PAGE EXTRACT -
Takeaways from the Pause on Foreign Corrupt Practices Act Enforcement
On February 10, 2025 President Trump issued an executive order titled “Pausing Foreign Corrupt Practice Act Enforcement to Further American Economic and National Security.” The order directs the DOJ to halt Foreign Corrupt Practices Act (FCPA) investigations and enforcement actions for a 180-day review period. This is the first pause of FCPA enforcement and investigations since the statute was passed in 1977.
According to the executive order and accompanying fact sheet, this significant policy shift aims to address concerns that “overexpansive and unpredictable” FCPA enforcement creates “an uneven playing field” for U.S. companies that threatens national security. The executive order asserts that “the FCPA has been systematically, and to a steadily increasing degree, stretched beyond proper bounds and abused in a manner that harms the interests of the United States.” The order states that current enforcement practices targeting “routine business practices in other nations” waste prosecutorial resources and “actively harm[] American economic competitiveness and, therefore, national security.”
In light of these concerns, the Order implements a 180-day pause on FCPA investigations and enforcement actions. During the pause, the DOJ shall (i) review its guidelines and policies on FCPA investigations and enforcement actions; (ii) abstain from initiating any new investigation or enforcement action unless United States Attorney General, Pamela Bondi determines an individual exception is appropriate; (iii) review all existing investigations and enforcement actions issues and “take appropriate action [] to restore proper bounds on FCPA enforcement and preserve Presidential foreign policy prerogatives”; and (iv) issue updated guidelines and policies to “promote the President’s [] authority to conduct foreign affairs and prioritize American interests, American economic competitiveness [], and the efficient use of Federal law enforcement resources.”

INFORMATION SUPPLIED -
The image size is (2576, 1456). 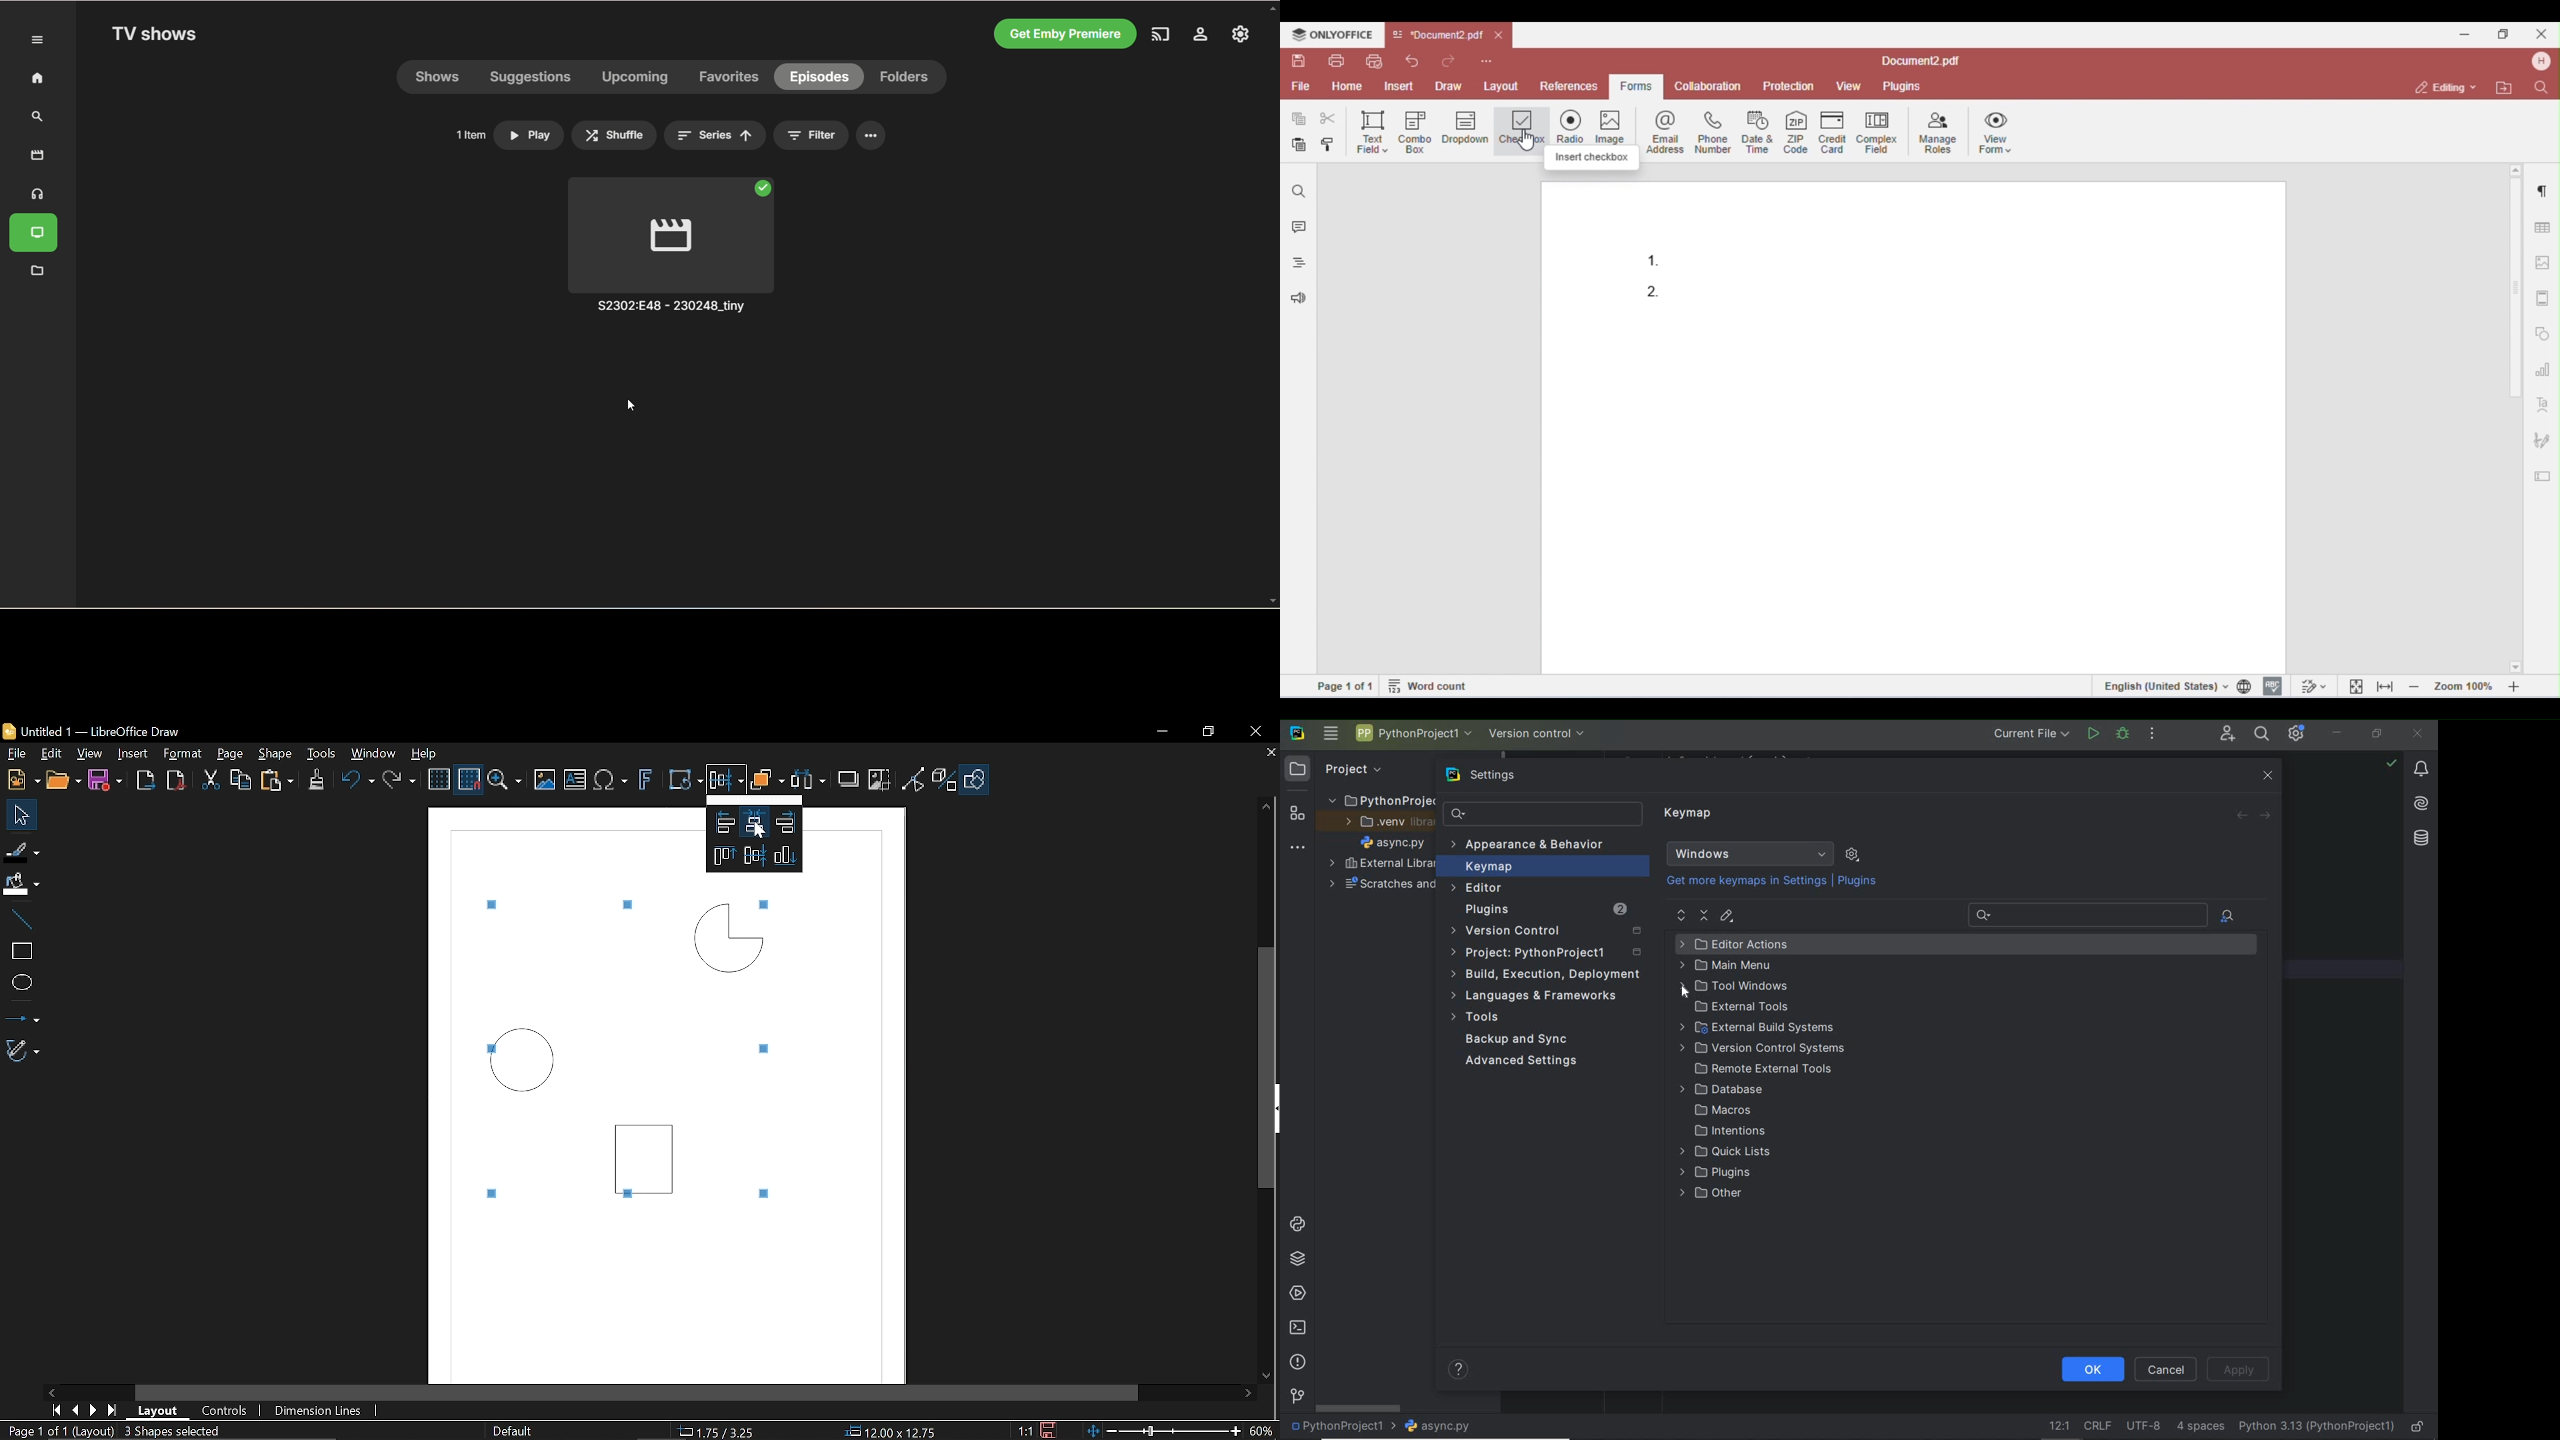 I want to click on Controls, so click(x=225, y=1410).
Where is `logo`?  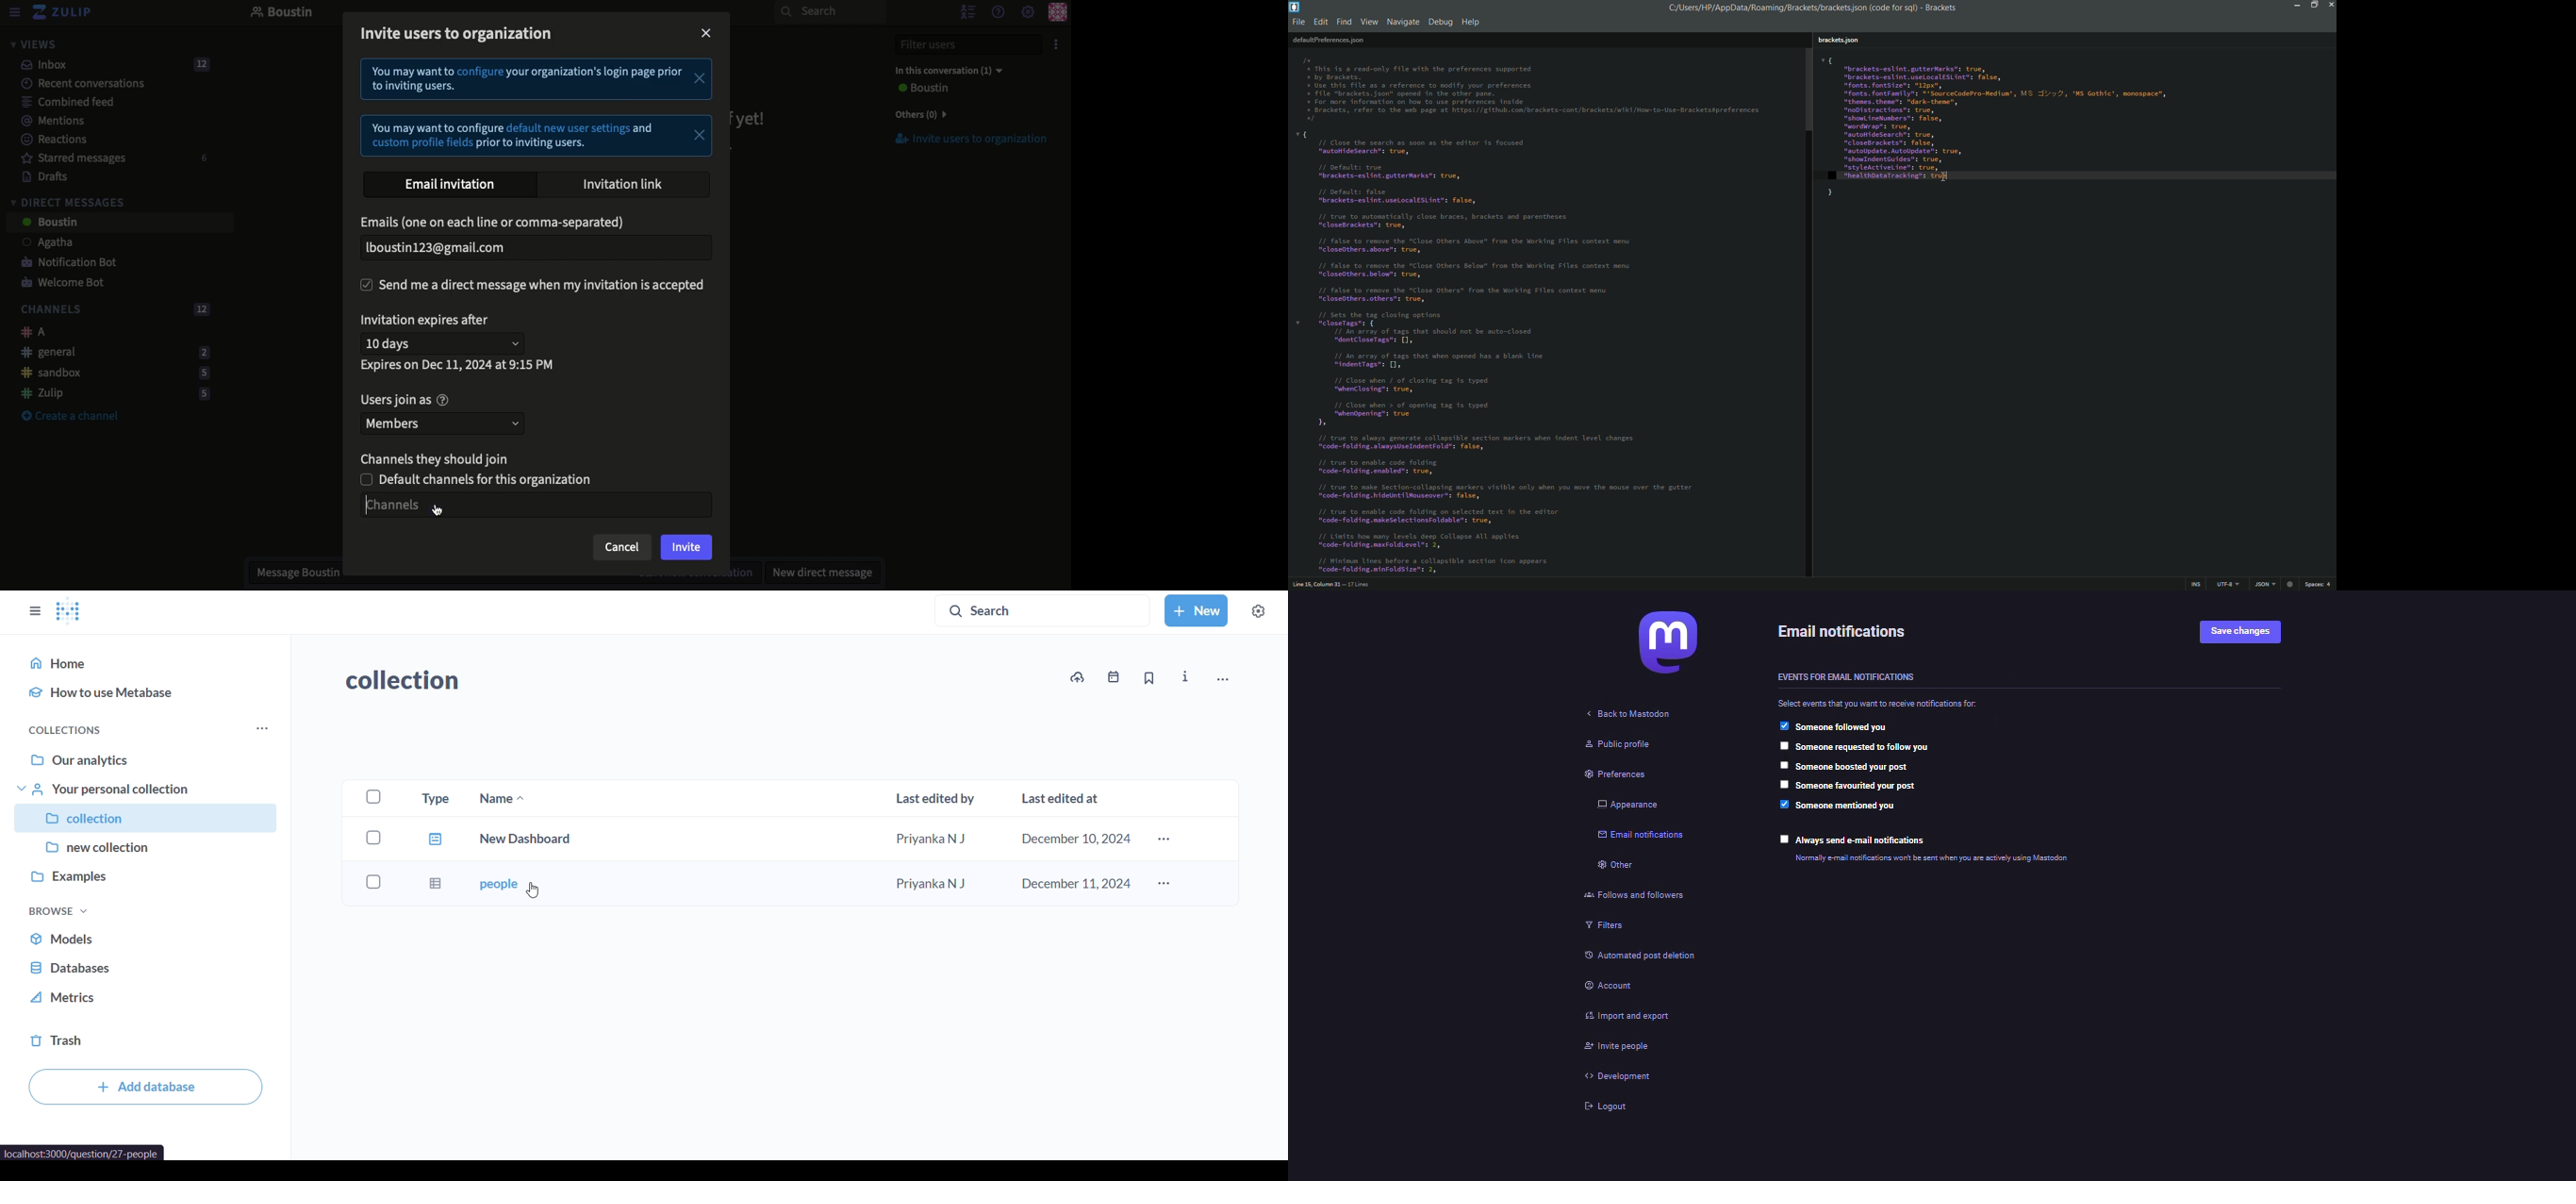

REQUIRED ACTIONS -
**A)** In the FCPA pause article, how long is the period during which the DOJ must halt FCPA investigations and enforcement actions?
**B)** Please rewrite the paragraph of the FCPA pause article that begins "In light of these concerns" as a short list, keeping its main facts.

ANSWERS -
**A)** 180 days.

**B)**
The order pauses FCPA investigations and enforcement actions for 180 days. During that time the DOJ must:
- review its FCPA investigation and enforcement guidelines and policies
- start no new investigations or enforcement actions unless Attorney General Pamela Bondi grants an individual exception
- review all existing investigations and enforcement actions and take appropriate action to restore proper bounds on FCPA enforcement and preserve Presidential foreign policy prerogatives
- issue updated guidelines and policies that promote the President's authority to conduct foreign affairs and prioritize American interests, American economic competitiveness, and the efficient use of Federal law enforcement resources